Samsung Galaxy Note 3: camera

Often one wants to take a pic of something that grabs your attention. Your camera isn't always at hand, so one feels with the amount of attention given to cameras on phones on the web (and not to mention the amount of software available to manipulate these pics), one should be able to use it in situations like this. However, I have found that in high contrast situations, phone cameras are pretty useless.

In these pictures, my cat was loving the winter sun, just begging to have her picture taken. In a situation like this, I would use fill-in flash (manual mode, underexpose by one stop, then let the flash light the image). Unfortunately, with the phone camera, you have no control over the exposure. All you can do is switch the flash on or off.

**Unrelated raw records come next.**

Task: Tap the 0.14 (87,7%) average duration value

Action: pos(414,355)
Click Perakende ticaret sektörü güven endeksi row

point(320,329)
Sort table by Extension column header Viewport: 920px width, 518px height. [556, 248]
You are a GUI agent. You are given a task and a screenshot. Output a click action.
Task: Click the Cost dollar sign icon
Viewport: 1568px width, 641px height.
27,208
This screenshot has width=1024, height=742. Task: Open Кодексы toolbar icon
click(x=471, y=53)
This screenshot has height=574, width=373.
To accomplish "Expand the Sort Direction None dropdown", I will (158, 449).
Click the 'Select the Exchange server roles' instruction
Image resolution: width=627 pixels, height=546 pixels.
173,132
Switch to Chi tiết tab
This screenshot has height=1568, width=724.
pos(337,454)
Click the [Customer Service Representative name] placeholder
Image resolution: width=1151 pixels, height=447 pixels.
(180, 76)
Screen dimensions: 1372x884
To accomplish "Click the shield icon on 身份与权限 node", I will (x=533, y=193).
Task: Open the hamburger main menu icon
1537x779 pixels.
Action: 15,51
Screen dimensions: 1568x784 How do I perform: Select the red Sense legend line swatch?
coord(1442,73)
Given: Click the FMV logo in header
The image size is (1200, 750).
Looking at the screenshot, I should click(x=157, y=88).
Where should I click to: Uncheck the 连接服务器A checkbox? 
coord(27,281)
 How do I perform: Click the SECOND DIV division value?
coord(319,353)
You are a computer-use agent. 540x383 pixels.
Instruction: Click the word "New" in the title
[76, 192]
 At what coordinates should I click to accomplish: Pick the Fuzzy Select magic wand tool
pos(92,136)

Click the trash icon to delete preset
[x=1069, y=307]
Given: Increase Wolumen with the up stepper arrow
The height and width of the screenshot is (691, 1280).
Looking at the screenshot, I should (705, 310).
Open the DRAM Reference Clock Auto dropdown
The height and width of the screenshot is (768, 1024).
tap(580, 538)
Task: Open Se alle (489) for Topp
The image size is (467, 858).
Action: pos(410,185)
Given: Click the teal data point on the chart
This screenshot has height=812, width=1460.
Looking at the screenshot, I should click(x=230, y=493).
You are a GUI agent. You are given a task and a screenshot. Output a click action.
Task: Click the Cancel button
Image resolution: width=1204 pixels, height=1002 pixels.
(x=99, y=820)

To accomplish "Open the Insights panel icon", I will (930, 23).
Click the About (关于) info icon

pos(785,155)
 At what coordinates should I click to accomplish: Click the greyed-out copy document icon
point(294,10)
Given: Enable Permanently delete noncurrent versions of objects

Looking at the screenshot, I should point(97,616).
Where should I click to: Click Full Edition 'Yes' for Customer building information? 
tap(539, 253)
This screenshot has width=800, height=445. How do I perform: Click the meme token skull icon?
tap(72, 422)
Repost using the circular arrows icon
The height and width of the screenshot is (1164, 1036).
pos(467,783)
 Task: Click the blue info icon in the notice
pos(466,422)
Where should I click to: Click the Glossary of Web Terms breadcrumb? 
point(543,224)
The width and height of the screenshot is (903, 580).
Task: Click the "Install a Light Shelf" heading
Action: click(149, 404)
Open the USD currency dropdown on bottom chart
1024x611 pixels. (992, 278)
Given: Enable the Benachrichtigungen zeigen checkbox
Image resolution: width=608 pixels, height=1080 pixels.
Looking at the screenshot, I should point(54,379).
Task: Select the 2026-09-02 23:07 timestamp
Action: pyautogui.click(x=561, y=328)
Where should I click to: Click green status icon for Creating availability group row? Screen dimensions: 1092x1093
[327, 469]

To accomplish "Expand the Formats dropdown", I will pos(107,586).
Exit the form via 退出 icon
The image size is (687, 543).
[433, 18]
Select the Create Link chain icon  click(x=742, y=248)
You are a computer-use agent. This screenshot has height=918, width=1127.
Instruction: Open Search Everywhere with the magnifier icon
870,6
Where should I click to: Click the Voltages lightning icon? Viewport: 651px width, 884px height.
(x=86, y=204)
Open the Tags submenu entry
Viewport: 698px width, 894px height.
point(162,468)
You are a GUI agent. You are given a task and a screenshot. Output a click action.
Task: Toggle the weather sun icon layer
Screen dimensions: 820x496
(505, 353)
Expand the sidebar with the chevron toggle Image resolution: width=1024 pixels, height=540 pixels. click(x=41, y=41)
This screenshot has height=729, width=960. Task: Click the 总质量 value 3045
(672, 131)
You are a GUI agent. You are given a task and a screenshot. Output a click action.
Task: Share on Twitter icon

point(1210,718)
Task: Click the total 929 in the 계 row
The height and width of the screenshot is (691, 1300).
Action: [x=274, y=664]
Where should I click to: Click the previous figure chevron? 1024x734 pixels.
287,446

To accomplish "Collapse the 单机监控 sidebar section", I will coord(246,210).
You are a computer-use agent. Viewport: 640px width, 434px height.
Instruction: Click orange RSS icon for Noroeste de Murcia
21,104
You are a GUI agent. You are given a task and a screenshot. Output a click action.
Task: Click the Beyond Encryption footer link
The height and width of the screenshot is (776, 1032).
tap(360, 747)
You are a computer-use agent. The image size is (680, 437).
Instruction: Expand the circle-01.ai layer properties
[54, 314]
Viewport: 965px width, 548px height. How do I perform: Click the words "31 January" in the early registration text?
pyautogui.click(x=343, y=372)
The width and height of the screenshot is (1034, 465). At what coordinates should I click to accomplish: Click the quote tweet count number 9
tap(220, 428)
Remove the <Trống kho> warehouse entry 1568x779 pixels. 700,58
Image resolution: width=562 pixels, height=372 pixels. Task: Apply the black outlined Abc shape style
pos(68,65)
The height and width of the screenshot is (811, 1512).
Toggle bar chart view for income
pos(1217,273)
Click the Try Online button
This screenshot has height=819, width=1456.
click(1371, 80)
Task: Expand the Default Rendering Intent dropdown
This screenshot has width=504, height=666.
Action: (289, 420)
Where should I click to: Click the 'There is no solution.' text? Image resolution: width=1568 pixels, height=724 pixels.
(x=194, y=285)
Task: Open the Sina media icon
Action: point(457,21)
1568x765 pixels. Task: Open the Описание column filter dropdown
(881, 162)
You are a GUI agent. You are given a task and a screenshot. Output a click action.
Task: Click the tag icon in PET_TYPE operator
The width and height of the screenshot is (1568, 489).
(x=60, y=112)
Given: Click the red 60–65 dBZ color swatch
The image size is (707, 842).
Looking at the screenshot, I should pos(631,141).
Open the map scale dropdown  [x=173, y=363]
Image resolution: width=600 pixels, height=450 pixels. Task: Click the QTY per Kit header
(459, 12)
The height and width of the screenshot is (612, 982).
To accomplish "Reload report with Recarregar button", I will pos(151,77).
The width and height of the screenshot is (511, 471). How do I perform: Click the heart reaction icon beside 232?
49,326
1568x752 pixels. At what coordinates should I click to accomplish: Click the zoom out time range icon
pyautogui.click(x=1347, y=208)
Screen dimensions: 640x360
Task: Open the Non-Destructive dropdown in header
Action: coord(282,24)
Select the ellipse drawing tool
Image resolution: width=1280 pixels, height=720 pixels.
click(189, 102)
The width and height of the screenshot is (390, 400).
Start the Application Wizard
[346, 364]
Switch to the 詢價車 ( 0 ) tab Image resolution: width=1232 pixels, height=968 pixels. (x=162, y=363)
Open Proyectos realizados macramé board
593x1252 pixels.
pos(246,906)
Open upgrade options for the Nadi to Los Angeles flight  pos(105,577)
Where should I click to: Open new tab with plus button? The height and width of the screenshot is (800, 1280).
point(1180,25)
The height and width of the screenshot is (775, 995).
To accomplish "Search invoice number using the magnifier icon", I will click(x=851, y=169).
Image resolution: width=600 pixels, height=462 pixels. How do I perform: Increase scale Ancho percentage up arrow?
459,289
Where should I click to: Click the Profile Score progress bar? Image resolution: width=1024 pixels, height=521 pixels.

Please note, the pics shown below have been sharpened and resized for the web, no other manipulation has been carried out.


Note 3 camera with flash

Note 3 camera without flash

As you can see from these pictures, the one without flash looks marginally better than the one with flash! However, neither show very much detail in the shadow areas.

I also tried with the Note 1 (N7000).


Note 1 camera with flash. The dark areas are marginally better, but the lighter ones are blown out.

After looking at the pics, I decided to fetch my 7D and the Canon 430EX flash (it was in the bag with the camera, so I didn't bother looking for the 520EX). Unfortunately, as anyone who knows cats will attest to the fact that cats are never willing play along with you. She had to be coaxed back to the sunny spot and then get "comfortable" again.


Canon 7D in M-mode 1-stop underexposed (ISO 200 1/800s F/6.3) with 430EX flash

Canon 7D in M-mode 1-stop underexposed (ISO 200 1/400s F/6.3) with 430EX flash

As you can see from the pics, the results from the 7D are in a different class to those from the phone camera.